Le livre, en particulier le livre québécois, est mis à mal par le gouvernement libéral de Philippe Couillard, croit Bryan Perro, auteur de la série Amos Daragon. Sans encadrement à court terme pour protéger les librairies agréées, l'écrivain craint un effritement de la culture québécoise au profit « du rouleau compresseur américain ».

« On ne peut pas dire qu'on a un gouvernement et un ministère de la Culture qui ont mis le livre au centre de leurs priorités », décoche sans appel M. Perro, en entrevue au Soleil.

L'année 2014 a selon lui été difficile sur la planète librairie. Fermetures et mauvaises nouvelles-voire absence de nouvelles-ont miné le moral des troupes qui militent pour plus de soutien de l'État.

« Je ne peux pas dire : dure année pour moi », nuance cependant l'écrivain, libraire et éditeur. Sa librairie de Shawinigan fonctionne bien, sa maison d'édition aussi. Mais tout ça pourrait changer si le gouvernement n'encadre pas l'industrie comme le réclame depuis deux ans l'Association des libraires du Québec (ALQ), dont M. Perro fait partie.

ABANDON DU PROJET DE PRIX UNIQUE DU LIVRE

Le premier coup dur a selon lui été l'abandon du projet de prix unique du livre. Un recommencement « à zéro » après des mois d'effort.

Selon M. Perro, l'ex-ministre de la Culture Maka Kotto avait « le soutien du milieu », qui est venu bien près d'obtenir gain de cause lors du court mandat péquiste. Le projet de loi n'a jamais été déposé avant la défaite du Parti québécois au printemps 2014, et les libéraux ont officiellement écarté l'idée dès leurs premières semaines au pouvoir.

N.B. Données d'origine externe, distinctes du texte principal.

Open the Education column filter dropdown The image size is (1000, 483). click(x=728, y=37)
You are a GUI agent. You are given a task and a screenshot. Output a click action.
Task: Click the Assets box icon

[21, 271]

Depuis, plus rien, déplore Bryan Perro.

La ministre de la Culture, Hélène David, devrait donner quelques réponses d'ici un mois. Son cabinet a confirmé tout juste avant les Fêtes qu'un plan de soutien aux librairies était sur le point d'être dévoilé.

Rien pour impressionner Bryan Perro, qui vocifère contre « une volonté dictatoriale de dire que [le prix unique], ce n'est pas bon le chemin », alors que la majorité des libraires « disent que c'est le bon chemin ». S'insurgeant de ne pas être entendu, M. Perro espère maintenant bien plus qu'une simple écoute de la ministre. « Je ne veux pas juste une oreille. Je veux deux bras, deux jambes et une tête. »

Dans l'état actuel des choses, M. Perro ne croit pas que de simples programmes de subvention puissent être un moyen durable de soutenir les librairies.

CONCURRENCER LES MAGASINS DE GRANDE SURFACE

Le prix unique du livre permettrait selon lui aux libraires d'être sur la même ligne de départ que les magasins de grande surface, comme Walmart ou Costco. « Ensuite, que le meilleur gagne. » Il dénonce notamment les promotions trop « agressives » de certains géants du commerce de détail. « J'ai eu des dictionnaires ici [à ma librairie], cite-t-il en exemple. Costco les vendait à perte. Pourquoi? Pour amener du monde. On ne peut pas [se battre] contre ça. »

Au-delà des profits et des colonnes de chiffres, M. Perro croit que le gouvernement devrait cesser de considérer le livre comme une marchandise comme les autres. « Le livre, c'est un produit d'exception, culturel, qui mérite un traitement exceptionnel », tranche-t-il.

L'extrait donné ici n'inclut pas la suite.